As the ACA implements community-based integrated care through medical and health homes, our county and state systems will need to embrace these important transformational changes. However, at the same time, counties and states also will need to continue to fulfill their responsibilities for ensuring the health and safety of local populations.
Since potential apposition between transformation and responsibility fosters anxiety in some places and radical change in others, we must develop some principles to guide debates and decisions regarding our future county and state behavioral health and ID/DD service delivery systems.
With this in mind, the following principles are offered.
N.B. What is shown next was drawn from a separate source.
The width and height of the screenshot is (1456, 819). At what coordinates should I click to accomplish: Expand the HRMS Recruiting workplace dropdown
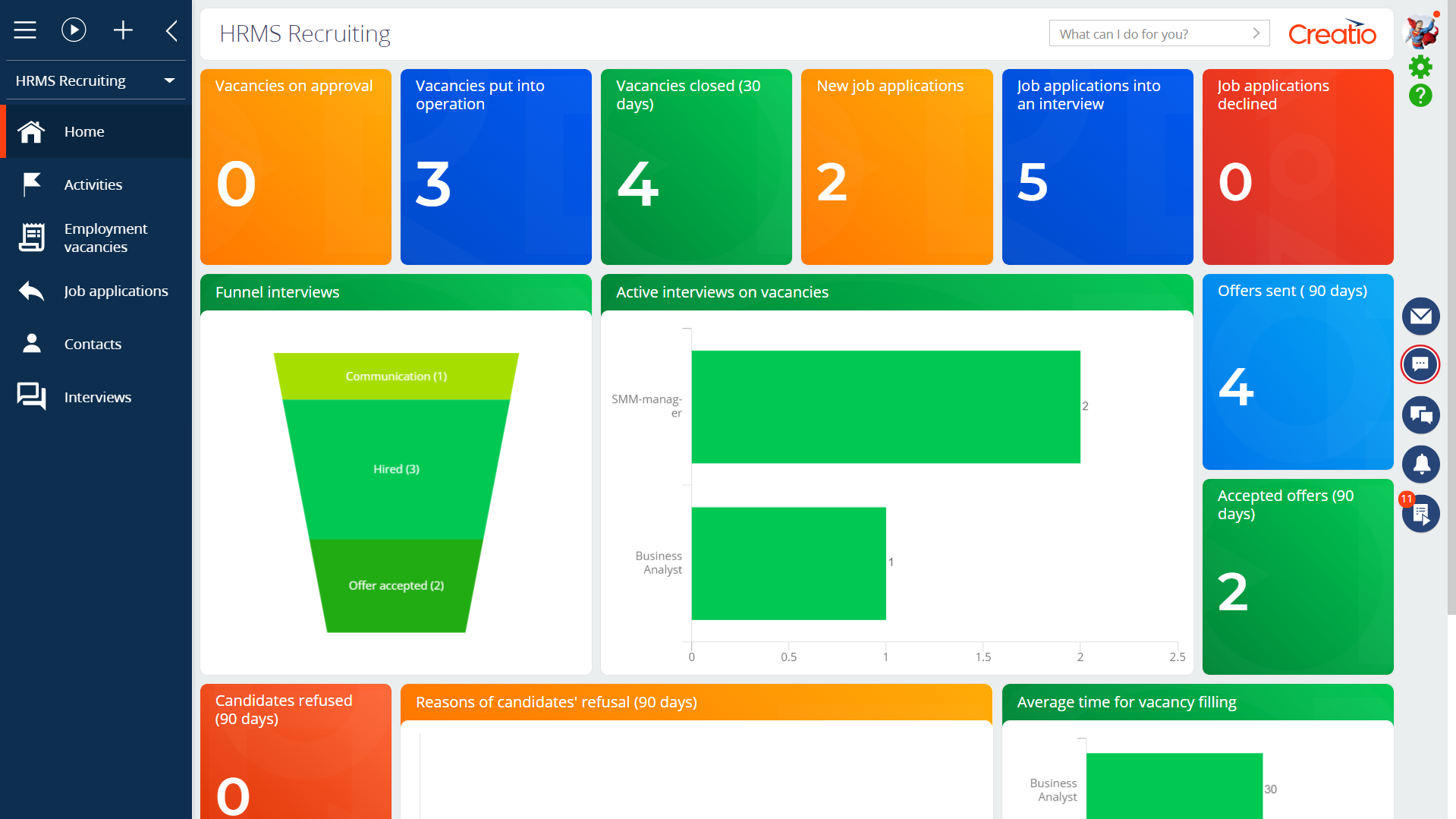[x=168, y=80]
They apply equally well to county and state systems, and equally well to mental health, substance use, and ID/DD services.
Principle 1: Assure that counties and states continue to take responsibility for the health and well-being of the public service population. This responsibility can be delegated to market entities, such as managed care entities and accountable care organizations, but it cannot be abrogated. It is a direct governmental responsibility, and it must be respected as such. The responsibility includes oversight and monitoring of services, direct service delivery, evaluation of service programs and appropriate advocacy with elected officials.
Principle 2: Assure the best quality care to the largest number of citizens at the most reasonable cost. Going forward, this means that our county and state mental health, substance use and ID/DD services will need to be adapted to integrated care. This can be done by incorporating primary care directly into these service programs by developing contractual relationships with formal partners who will deliver these necessary services, or by forming new service delivery entities.
Principle 3: Assure that county and state government behavioral health and ID/DD service delivery units are included in any planning or system redesign for reform projects. A major part of the infrastructural backbone for implementing the ACA rests with counties and states. Hence, these entities must be participants in planning and redesign efforts to assure that the best interests of county and state populations are reflected in the deliberations.
Principle 4: Assure that elected officials at the county and state levels are regularly apprised regarding the implementation of the tasks identified in Principles 1, 2 and 3. Elected officials are chosen by citizens to take responsibility fir promoting the best interests of these citizens. This responsibility can only be fulfilled effectively if elected officials have adequate information upon which to act.
Please review these principles, discuss them in your workgroups, and adapt them to your particular circumstances. They can serve as important guideposts as your county or state implements the ACA.